I started blogging over 4 years ago as a way to get out my thoughts and feelings as G and I started getting more serious about the TTC process.
Trying to get pregnant is stressful enough, but when you add in years of trying combined with a body not doing what it's supposed to and a doctor that doesn't seem to care, it becomes an emotional roller coaster.
Since DH isn't a woman, and his body works just fine, he can't ever really understand what I go through and what it's like for me. Having babies is what women are made to do. That's what we are designed for. My thoughts were, if I'm a woman, and I'm designed to have babies, but I can't, then what is my purpose? I felt like I didn't have one. I can't tell you how many times I cried myself to sleep in the early years.
Over the last 8 years of trying I've sorta become desensitized. When I hear women talk about being so emotionally drained after trying for a year and about how they want to give up, I have mixed reactions. One, I want to tell them not to give up, that the emotional aspect becomes easier, and you just never know when it will be your turn. Two, I want to laugh and tell them they just have no idea. A year of trying is nothing.

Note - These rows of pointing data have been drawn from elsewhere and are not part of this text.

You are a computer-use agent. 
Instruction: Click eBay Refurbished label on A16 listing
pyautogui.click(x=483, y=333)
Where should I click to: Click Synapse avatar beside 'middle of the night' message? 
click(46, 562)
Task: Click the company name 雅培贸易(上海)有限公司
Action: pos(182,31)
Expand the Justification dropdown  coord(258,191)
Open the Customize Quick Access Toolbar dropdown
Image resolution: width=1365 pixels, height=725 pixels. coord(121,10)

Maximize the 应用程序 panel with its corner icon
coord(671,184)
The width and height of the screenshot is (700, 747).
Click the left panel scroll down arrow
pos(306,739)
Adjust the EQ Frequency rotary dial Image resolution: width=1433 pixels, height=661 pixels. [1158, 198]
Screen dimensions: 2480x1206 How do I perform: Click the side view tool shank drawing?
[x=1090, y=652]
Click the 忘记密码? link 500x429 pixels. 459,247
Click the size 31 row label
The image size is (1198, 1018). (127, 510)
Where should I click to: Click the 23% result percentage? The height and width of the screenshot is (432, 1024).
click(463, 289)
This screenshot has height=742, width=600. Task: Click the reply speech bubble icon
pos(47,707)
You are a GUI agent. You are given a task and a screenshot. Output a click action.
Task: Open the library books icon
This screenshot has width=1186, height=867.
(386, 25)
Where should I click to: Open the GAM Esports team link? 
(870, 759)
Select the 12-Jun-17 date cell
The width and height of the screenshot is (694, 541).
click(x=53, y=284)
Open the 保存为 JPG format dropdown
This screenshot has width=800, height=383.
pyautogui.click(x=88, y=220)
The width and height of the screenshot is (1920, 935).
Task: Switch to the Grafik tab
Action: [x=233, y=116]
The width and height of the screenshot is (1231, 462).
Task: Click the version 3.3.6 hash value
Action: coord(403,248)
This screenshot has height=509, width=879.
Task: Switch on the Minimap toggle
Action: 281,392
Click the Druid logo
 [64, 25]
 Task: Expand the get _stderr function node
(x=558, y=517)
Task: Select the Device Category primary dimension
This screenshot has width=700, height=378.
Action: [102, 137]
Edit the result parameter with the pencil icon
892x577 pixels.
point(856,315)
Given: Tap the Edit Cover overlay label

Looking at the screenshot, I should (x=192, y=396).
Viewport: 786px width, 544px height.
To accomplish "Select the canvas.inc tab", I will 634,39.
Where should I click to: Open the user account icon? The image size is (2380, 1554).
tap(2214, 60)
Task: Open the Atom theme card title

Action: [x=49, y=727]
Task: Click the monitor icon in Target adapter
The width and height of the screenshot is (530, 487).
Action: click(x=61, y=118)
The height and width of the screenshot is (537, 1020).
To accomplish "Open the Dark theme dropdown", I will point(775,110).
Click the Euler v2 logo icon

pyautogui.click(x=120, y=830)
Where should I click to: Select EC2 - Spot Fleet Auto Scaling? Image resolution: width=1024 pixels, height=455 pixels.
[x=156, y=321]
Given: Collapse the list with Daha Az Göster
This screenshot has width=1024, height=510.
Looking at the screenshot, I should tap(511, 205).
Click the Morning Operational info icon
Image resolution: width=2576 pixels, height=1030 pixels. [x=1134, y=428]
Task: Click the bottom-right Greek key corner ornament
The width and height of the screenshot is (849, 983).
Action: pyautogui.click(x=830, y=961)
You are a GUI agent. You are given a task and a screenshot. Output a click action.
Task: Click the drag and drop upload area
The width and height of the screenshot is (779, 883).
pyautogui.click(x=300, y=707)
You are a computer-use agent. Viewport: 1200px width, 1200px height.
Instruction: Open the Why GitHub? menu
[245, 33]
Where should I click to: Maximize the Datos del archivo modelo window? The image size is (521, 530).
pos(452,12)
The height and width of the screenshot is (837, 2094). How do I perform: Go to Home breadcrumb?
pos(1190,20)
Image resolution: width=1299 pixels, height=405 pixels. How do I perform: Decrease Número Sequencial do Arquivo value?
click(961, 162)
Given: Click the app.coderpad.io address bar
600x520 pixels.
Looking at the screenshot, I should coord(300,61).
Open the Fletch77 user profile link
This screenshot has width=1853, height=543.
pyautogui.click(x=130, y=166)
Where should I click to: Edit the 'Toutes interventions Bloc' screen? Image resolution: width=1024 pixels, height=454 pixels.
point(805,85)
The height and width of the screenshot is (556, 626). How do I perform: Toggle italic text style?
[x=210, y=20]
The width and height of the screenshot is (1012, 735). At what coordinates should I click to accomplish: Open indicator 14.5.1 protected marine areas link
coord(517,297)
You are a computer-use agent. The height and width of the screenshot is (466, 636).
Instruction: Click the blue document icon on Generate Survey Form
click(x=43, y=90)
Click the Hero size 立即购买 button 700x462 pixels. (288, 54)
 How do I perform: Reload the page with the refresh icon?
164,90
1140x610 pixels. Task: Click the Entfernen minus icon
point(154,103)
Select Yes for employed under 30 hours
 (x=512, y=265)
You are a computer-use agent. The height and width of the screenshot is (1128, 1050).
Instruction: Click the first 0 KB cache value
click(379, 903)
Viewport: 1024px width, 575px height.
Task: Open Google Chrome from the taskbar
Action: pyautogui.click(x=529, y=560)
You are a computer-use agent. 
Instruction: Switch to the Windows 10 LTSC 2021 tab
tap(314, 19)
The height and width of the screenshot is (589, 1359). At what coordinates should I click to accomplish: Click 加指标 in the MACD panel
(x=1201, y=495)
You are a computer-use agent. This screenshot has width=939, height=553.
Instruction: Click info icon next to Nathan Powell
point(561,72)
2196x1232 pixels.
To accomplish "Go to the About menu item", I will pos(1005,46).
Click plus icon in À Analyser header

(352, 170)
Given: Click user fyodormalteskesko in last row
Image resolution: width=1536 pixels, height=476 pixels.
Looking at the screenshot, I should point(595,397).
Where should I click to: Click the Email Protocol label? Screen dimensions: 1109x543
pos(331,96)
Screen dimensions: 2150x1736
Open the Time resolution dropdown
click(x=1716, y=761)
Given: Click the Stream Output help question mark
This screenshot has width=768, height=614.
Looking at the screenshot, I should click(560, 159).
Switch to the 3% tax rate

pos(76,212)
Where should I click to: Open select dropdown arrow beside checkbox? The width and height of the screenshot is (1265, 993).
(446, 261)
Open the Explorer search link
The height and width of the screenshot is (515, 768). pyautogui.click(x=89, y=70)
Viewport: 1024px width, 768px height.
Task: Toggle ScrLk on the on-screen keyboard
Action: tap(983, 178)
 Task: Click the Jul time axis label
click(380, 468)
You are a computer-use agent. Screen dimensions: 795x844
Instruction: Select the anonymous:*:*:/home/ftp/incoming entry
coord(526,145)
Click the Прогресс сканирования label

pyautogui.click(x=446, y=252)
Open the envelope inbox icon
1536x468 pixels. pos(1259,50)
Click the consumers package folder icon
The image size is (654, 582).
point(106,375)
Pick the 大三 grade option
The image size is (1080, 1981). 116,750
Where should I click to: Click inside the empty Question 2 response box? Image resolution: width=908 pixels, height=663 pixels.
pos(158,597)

I know everyone is different, and we all have different reactions to the whole process and what we can handle. If I had more regular cycles, therefore more chances to try each year, then I might be more fed up than I am, but at this point I'm lucky if I get 6 chances a year. Since even when I do have cycles, I don't ovulate without medication, my chances to try getting pregnant are even lower. It basically all depends on how much money and time I have to spend at the RE's office and on fertility medications.
This blog started as, and continues to be a place for me to vent, complain, and even just keep a record of every thing happening in this whole crazy, mixed up, emotional and unglorious life.